Personal information
- Full name: Norman Michael McVicker
- Born: 4 November 1940 Whitefield, Lancashire, England
- Died: 19 November 2008 (aged 68) Cleethorpes, Lincolnshire, England
- Batting: Right-handed
- Bowling: Right-arm fast-medium

Domestic team information
- 1963–1968: Lincolnshire
- 1965–1967: Minor Counties
- 1969–1973: Warwickshire
- 1974–1977: Leicestershire

Career statistics
| Competition | First-class | List A |
| Matches | 173 | 165 |
| Runs scored | 3,108 | 996 |
| Batting average | 19.79 | 15.32 |
| 100s/50s | –/13 | –/– |
| Top score | 83* | 45 |
| Balls bowled | 24,259 | 7,193 |
| Wickets | 453 | 214 |
| Bowling average | 25.53 | 22.36 |
| 5 wickets in innings | 19 | 3 |
| 10 wickets in match | – | – |
| Best bowling | 7/29 | 5/19 |
| Catches/stumpings | 48/– | 28/– |
- Source: Cricinfo, 22 October 2011

= Norman McVicker =

English cricketer (1940–2008)

[Data in this exercise]:

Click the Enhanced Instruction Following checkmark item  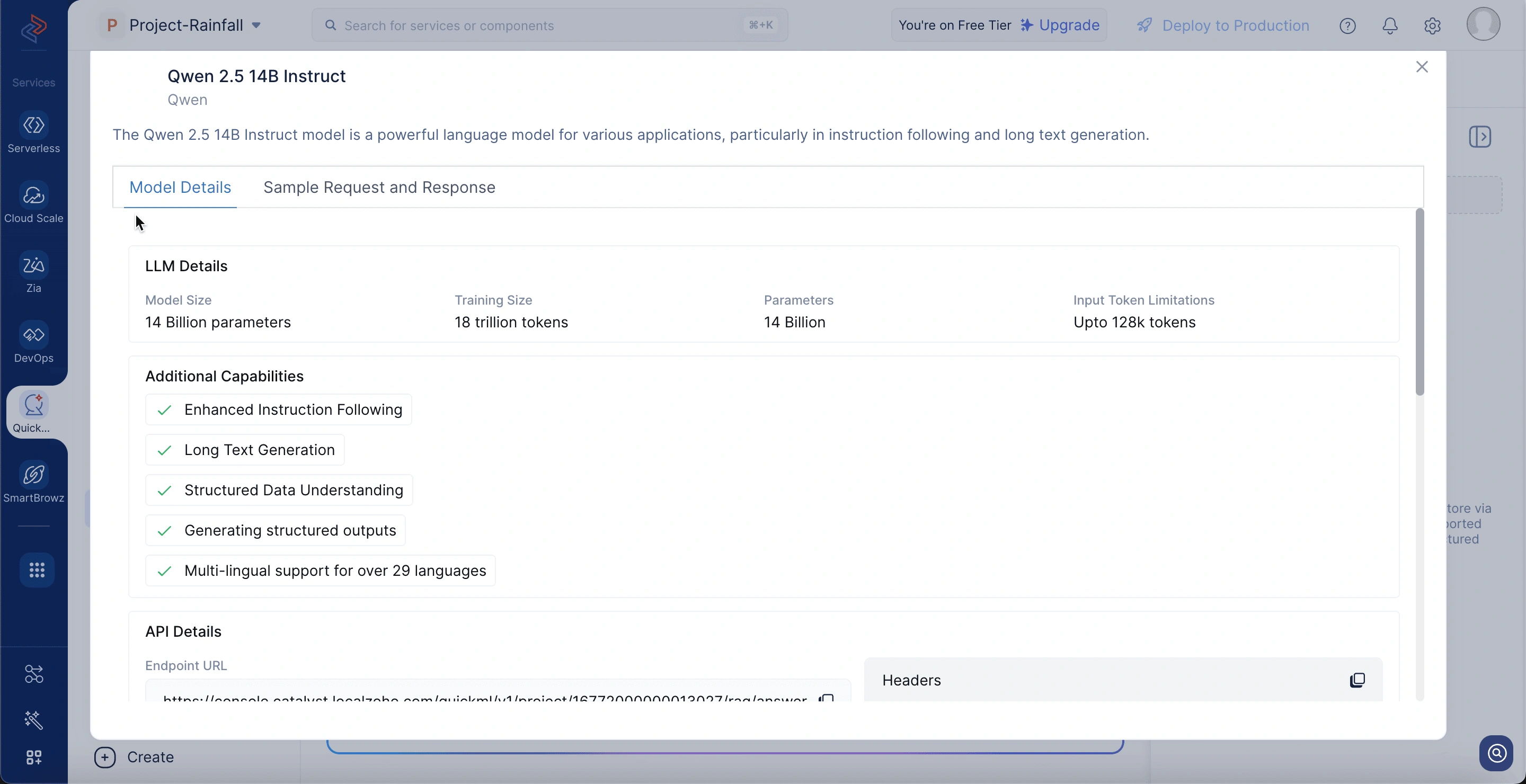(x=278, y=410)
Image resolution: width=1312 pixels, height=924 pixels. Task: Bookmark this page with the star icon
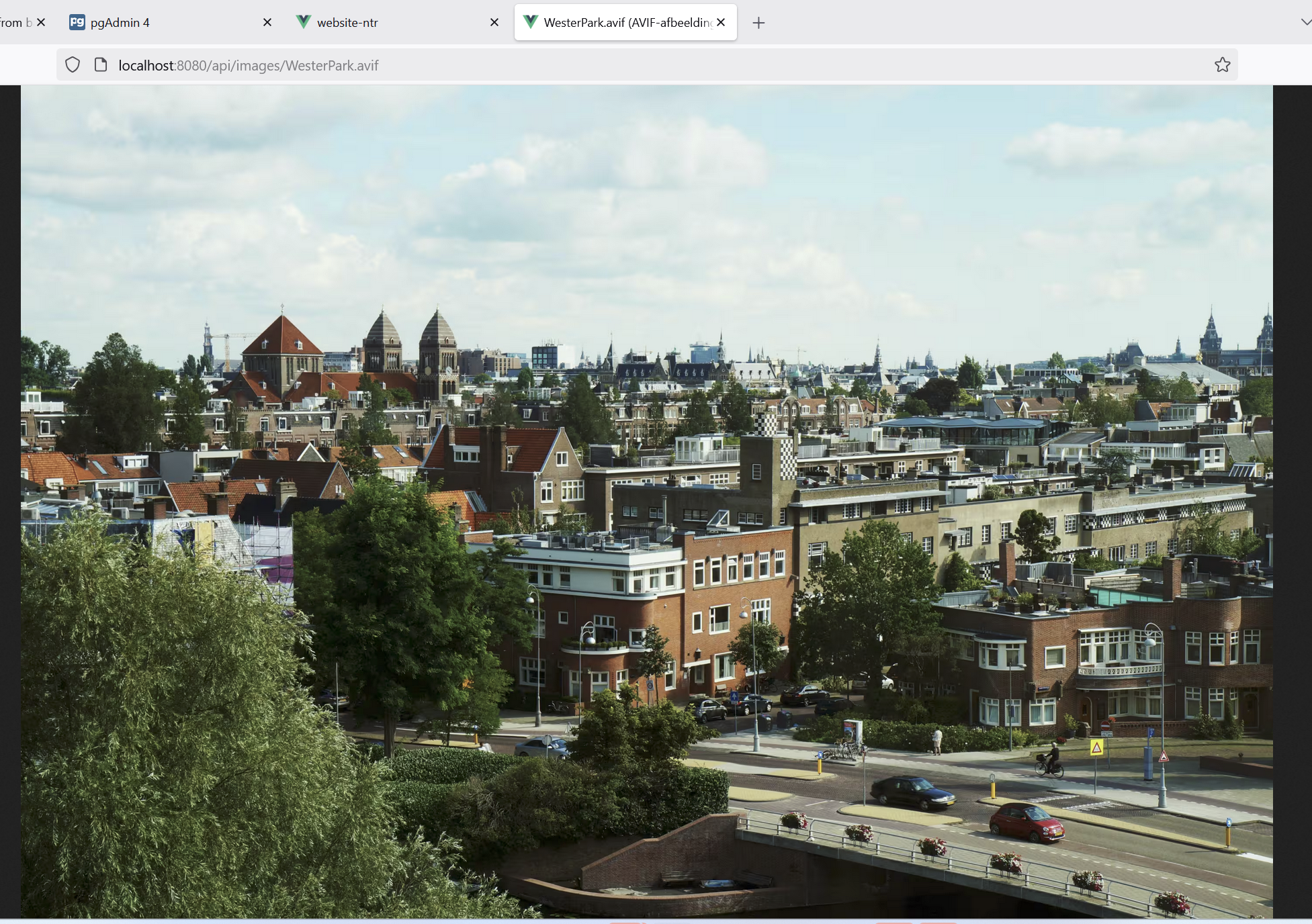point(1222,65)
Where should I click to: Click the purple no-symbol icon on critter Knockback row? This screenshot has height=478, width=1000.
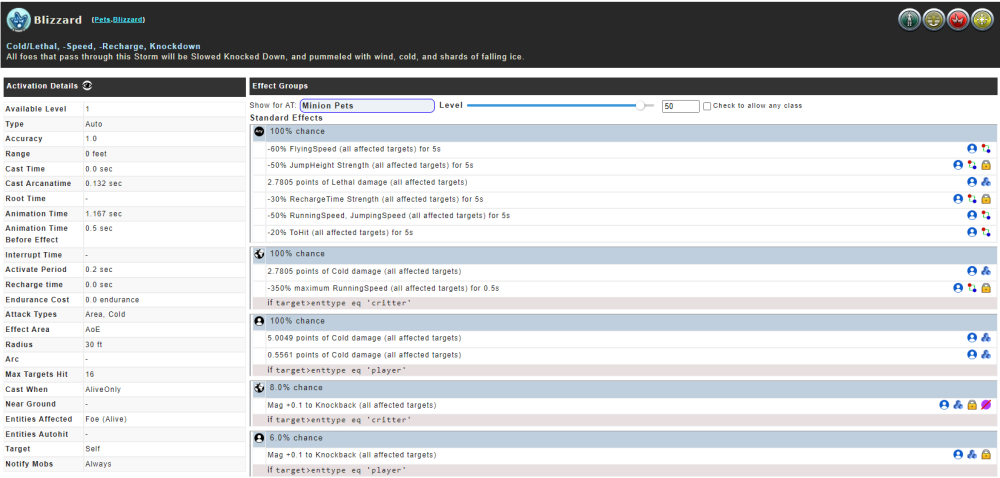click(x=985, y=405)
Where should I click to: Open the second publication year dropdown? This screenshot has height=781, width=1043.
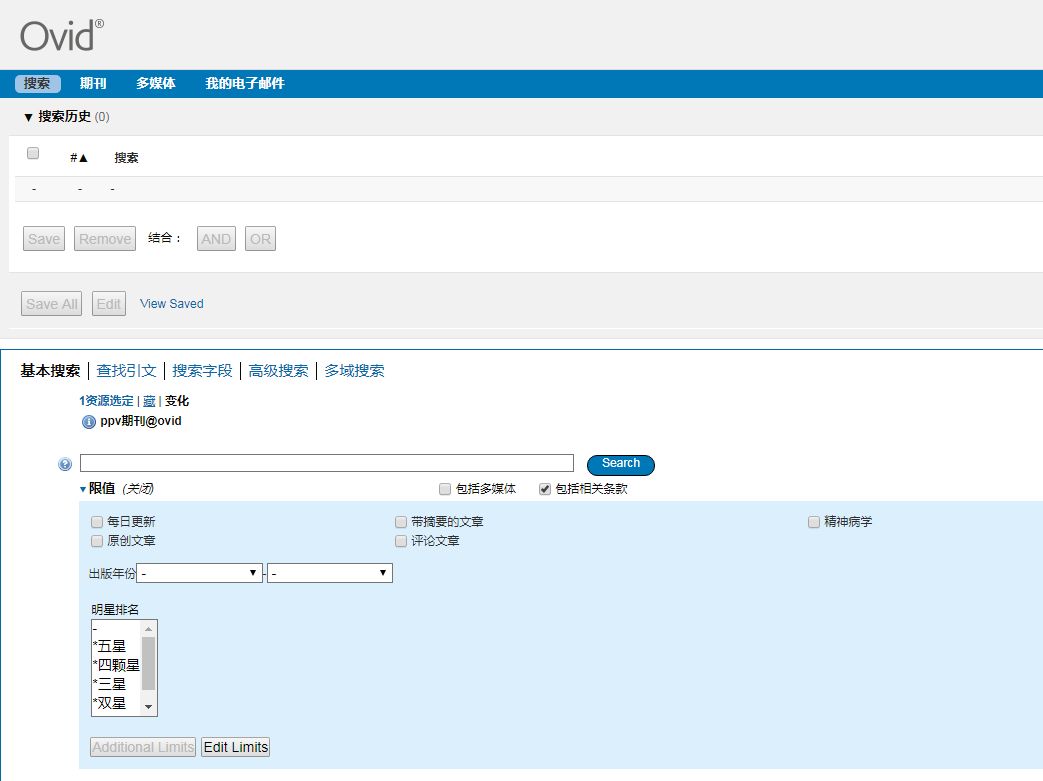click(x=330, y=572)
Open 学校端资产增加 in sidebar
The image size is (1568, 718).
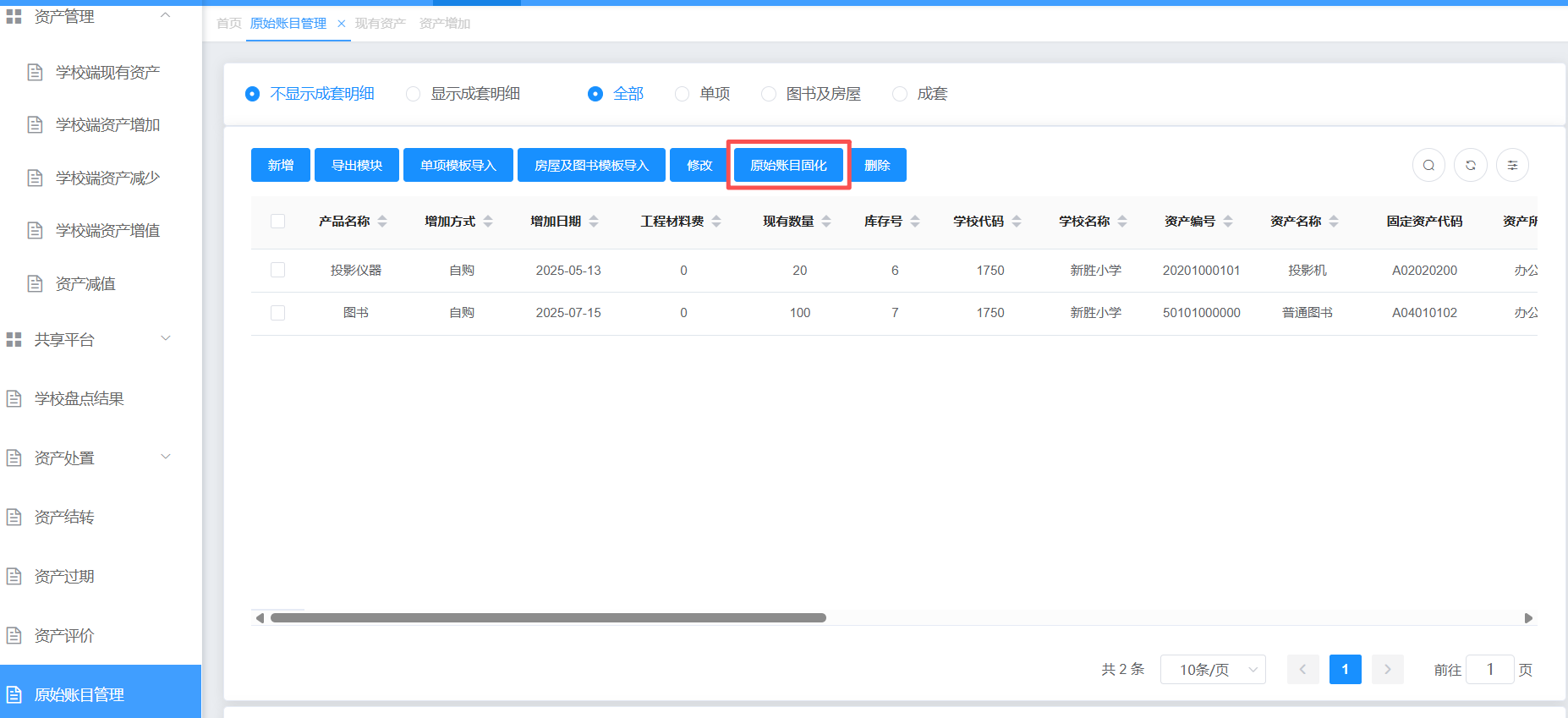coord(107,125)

[Instructions]:
• a. In the records, starting at the line that contains "Where should I click to: Click" and ending at the end of the records, write those lines out again, requests included, with every coordinate in the answers shifted by -19. Leave the pictures out.
• b. Go on with the text about cricketer Norman McVicker from the point where it stops.
The cricket profile and the records were taken from separate sources.

[Set of answers]:
• a.
Where should I click to: Click the purple no-symbol icon on critter Knockback row? This screenshot has height=478, width=1000.
click(x=966, y=386)
Where should I click to: Open the second publication year dropdown? This screenshot has height=781, width=1043.
click(x=311, y=553)
Open 学校端资产增加 in sidebar
The image size is (1568, 718).
coord(88,106)

• b.
Norman Michael McVicker (4 November 1940 - 19 November 2008) was an English cricketer. Having failed to establish himself with either Lancashire or Derbyshire, where he had trialled, McVicker initially played county cricket at minor counties cricket level for Lincolnshire. His performances in minor counties cricket were noticed by Warwickshire, who signed him at the age of 28 in 1969. He played five seasons with Warwickshire, winning the 1972 County Championship and taking 300 first-class wickets. He was released by Warwickshire at the end of the 1973 season and subsequently played for Leicestershire for three seasons from 1974-1976, winning both the County Championship and Benson & Hedges Cup in 1975. He retired at the end of the 1976 season, but came out of retirement in 1977 to play one-day cricket for Leicestershire, before retiring again at the end of that season.

==Early life and minor counties cricket==
McVicker was born at Whitefield in Manchester, where he was educated at Stand Grammar School. He spent his childhood in Hamilton Road in Whitefield, where his house overlooked the cricket ground used by Stand Cricket Club. It was here where he developed his talent for cricket, aided by his family connection to the club.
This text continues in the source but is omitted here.